Mezzo medico di base ogni mille abitanti. È la triste fotografia della realtà comasca che in base ai dati diffusi da Il Sole 24 Ore si colloca al 102esimo posto su 107 province italiane rispetto a questo indicatore.
Curarsi diventa un’impresa. E nel resto della Lombardia non va meglio. Basti dire che, alla voce professionisti attivi ogni mille residenti, il 101° posto è occupato da Bergamo, il 103° da Monza e Brianza e il 106° da Lecco. Leggermente meglio va a Varese, che pure è 86esima.
Spata: “Allarme già dal 2010 siamo rimasti inascoltati”
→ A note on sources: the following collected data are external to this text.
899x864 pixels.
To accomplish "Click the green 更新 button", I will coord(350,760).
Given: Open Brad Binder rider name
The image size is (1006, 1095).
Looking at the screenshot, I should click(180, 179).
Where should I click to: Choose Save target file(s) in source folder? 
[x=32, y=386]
“E’ tutta la regione ad essere in queste condizioni” commenta rassegnato Gianluigi Spata, presidente dell’Ordine dei Medici di Como e della Lombardia. La prima ripercussione di fronte alla grave carenza, determinata dai pensionamenti che non sono stati compensati dai nuovi ingressi, è che i camici bianchi in servizio si sono visti aumentare il numero di pazienti, e non di poco. “Oggi ogni medico segue in media 1.700 persone, con le situazioni limite di alcune aree periferiche dove il conto supera i 2.300” conferma Spata.
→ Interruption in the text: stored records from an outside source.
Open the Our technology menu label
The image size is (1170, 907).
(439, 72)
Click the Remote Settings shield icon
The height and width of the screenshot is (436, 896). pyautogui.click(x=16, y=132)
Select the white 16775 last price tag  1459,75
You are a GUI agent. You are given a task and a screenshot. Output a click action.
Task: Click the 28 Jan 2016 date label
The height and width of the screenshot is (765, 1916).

Numeri che anche ai non addetti ai lavori sono chiari e che si concretizzano nella difficoltà ad avere quel rapporto dottore-paziente di una volta. Sempre più rare, ad esempio, le visite al domicilio e per un appuntamento spesso bisogna attendere a lungo al telefono prima di prendere la linea. Laddove questo rapporto si conserva, e per fortuna non sono così rari i casi, è perché il medico si rende reperibile anche fuori orario e cerca di ritagliarsi del tempo extra.
E’ mancato il ricambio generazionale e i motivi sono diversi. Da una parte la poca attrattività della professione ormai troppo burocratizzata come del resto quella ospedaliera – dice ancora Spata – dall’altra la sbagliata programmazione. Già nel 2010 – aggiunge il presidente – i dati ci dicevano che ci saremmo trovati in questa situazione ma a livello ministeriale sono stati ignorati i nostri allarmi. E la prospettiva è che non vedremo un’inversione di tendenza almeno fino al 2026.”
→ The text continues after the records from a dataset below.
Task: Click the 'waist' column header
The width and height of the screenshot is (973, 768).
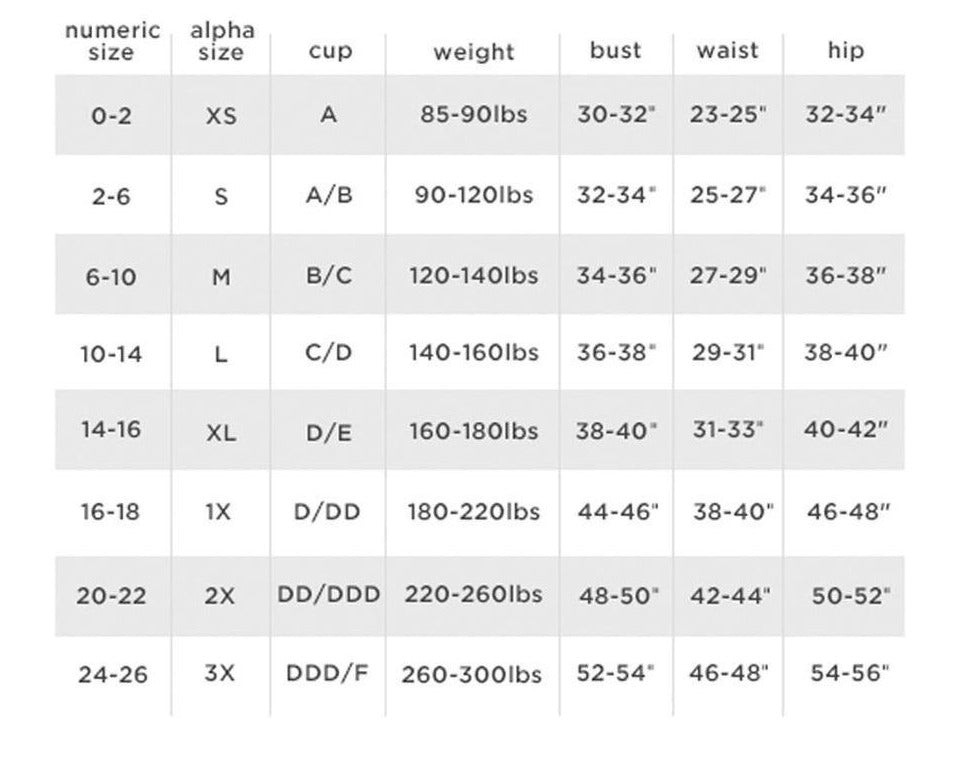Action: [727, 50]
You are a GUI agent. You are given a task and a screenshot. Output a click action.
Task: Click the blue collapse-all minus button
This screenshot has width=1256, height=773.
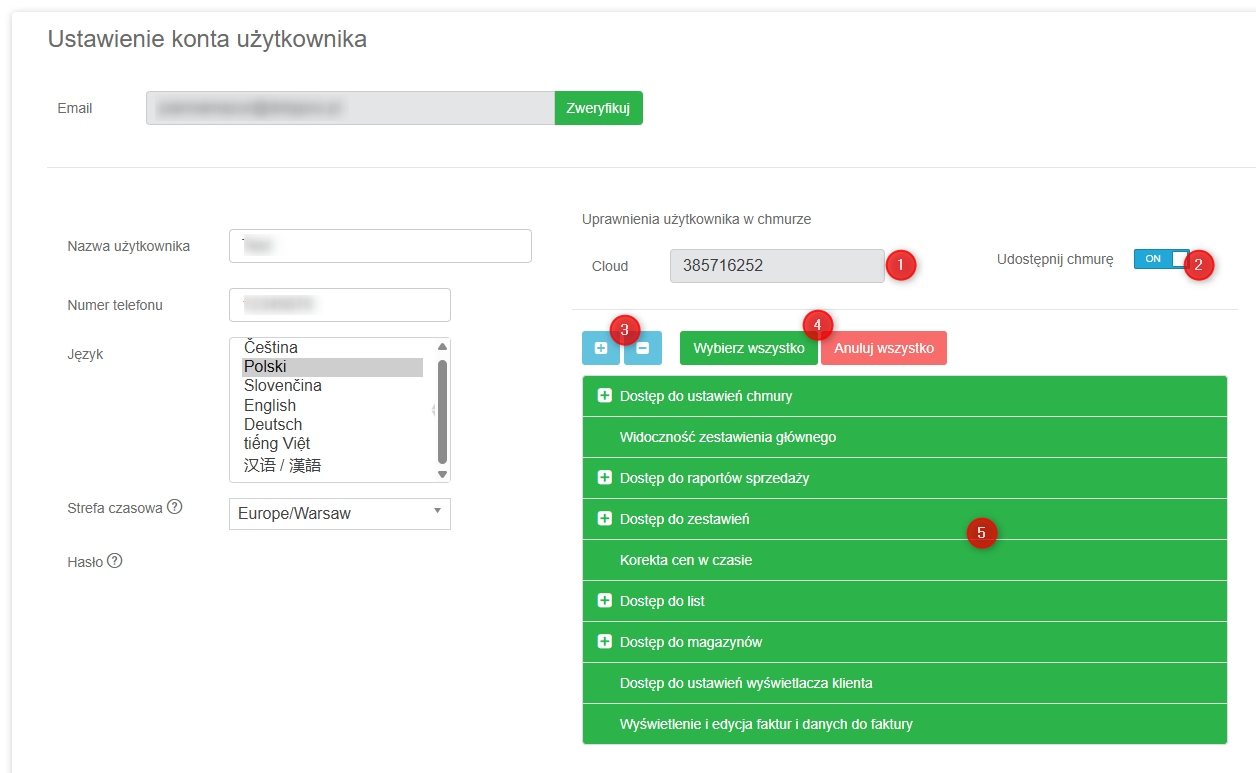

“Bisogna creare le condizioni per incentivare la professione – conclude Spata – e questo vale anche per evitare la fuga dei professionisti non solo in Svizzera ma anche nel resto d’Europa”.
Sanità nel caos tra tempi lunghi e ricorso al privato
Ma la sanità più in generale, e dal Covid in avanti la situazione è solo peggiorata, resta la principale criticità segnalata dai cittadini. Perché chiunque si scontra con tempi di attesa infiniti per alcune tipologie di visite e con la necessità, per accorciare i tempi, di aprire il portafoglio e rivolgersi al privato. Con buona pace di chi non può permetterselo a cui non resta che sperare nella salute e nella buona sorte.